Submitted to: ASA-CSSA-SSSA Annual Meeting Abstracts
Publication Type: Abstract only
Publication Acceptance Date: 7/5/2009
Publication Date: 11/5/2009
Citation: Hatfield, J.L. 2009. Methods to Enhance the Parameterization of Soil, Crop, Meteorological, and Management Inputs for Models [abstract]. ASA-CSSA-SSSA Annual Meetings, November 1-5, 2009, Pittsburg, PA. 2009 CD-ROM. Interpretive Summary:
Technical Abstract: Simulation models require a variety of inputs of soil, crop, meteorological, and management variables. These variables represent a range of spatial and temporal scales depending upon the model. Within each variable class there is a wide range of different inputs that are often required for effective use of a model; unfortunately, not all of the variables are easily obtained or readily available. Future development of agricultural simulation models will require more extensive use of input variables because as models become more sophisticated the input requirements will also increase. This will present a challenge to both experimentalists and modelers in terms of how these variables are parameterized and even measured. One of the major challenges is that many of the variables are expensive to measure on a fine spatial scale and there will have to be techniques developed that allow for spatial interpolation to create input variables at a fine resolution scale.
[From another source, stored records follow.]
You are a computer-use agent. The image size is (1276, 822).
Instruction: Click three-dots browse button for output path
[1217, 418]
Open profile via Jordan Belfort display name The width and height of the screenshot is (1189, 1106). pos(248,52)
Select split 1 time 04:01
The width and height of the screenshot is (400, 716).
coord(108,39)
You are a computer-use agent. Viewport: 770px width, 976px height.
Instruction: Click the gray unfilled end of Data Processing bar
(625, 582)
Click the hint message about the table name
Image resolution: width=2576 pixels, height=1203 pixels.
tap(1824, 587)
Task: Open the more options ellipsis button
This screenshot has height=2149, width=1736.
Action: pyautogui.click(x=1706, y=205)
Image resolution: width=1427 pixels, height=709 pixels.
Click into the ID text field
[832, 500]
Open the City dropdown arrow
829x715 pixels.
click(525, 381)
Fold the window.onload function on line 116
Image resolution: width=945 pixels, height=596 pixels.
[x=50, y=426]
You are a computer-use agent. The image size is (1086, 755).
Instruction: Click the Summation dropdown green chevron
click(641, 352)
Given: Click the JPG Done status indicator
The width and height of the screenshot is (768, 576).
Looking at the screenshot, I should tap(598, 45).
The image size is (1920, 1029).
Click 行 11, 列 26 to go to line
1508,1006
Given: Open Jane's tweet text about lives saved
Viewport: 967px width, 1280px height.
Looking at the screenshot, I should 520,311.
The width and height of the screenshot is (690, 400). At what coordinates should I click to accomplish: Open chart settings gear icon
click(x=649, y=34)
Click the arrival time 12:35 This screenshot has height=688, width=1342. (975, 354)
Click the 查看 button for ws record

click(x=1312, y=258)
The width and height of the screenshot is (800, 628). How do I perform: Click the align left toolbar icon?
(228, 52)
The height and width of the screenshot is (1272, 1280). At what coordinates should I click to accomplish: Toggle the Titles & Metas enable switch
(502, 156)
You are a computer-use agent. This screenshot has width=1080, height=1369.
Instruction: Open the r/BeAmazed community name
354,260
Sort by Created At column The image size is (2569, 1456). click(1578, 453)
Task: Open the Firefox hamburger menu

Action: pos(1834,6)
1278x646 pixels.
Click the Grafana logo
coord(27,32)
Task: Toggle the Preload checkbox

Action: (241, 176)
For example, rainfall data is often recorded with rain gauges that provide a daily total amount, but with Doppler radar systems, we are able to create a more detailed spatial resolution map of rainfall that could be used as input into a model. In a similar fashion, many crop models require an estimate of soil residue cover and this variable could be obtained via remote sensing indices that would provide both a spatial map of these data and a temporal assessment of the changes during the fall or spring. There are direct measurements that can come from the variables themselves and often we may have to approach this problem through the use of surrogates that are derived from a combination of observed parameters. Improvements in model input will require that we examine a number of different methods that can be used to measure or derive the variables needed to enhance the performance of simulation models.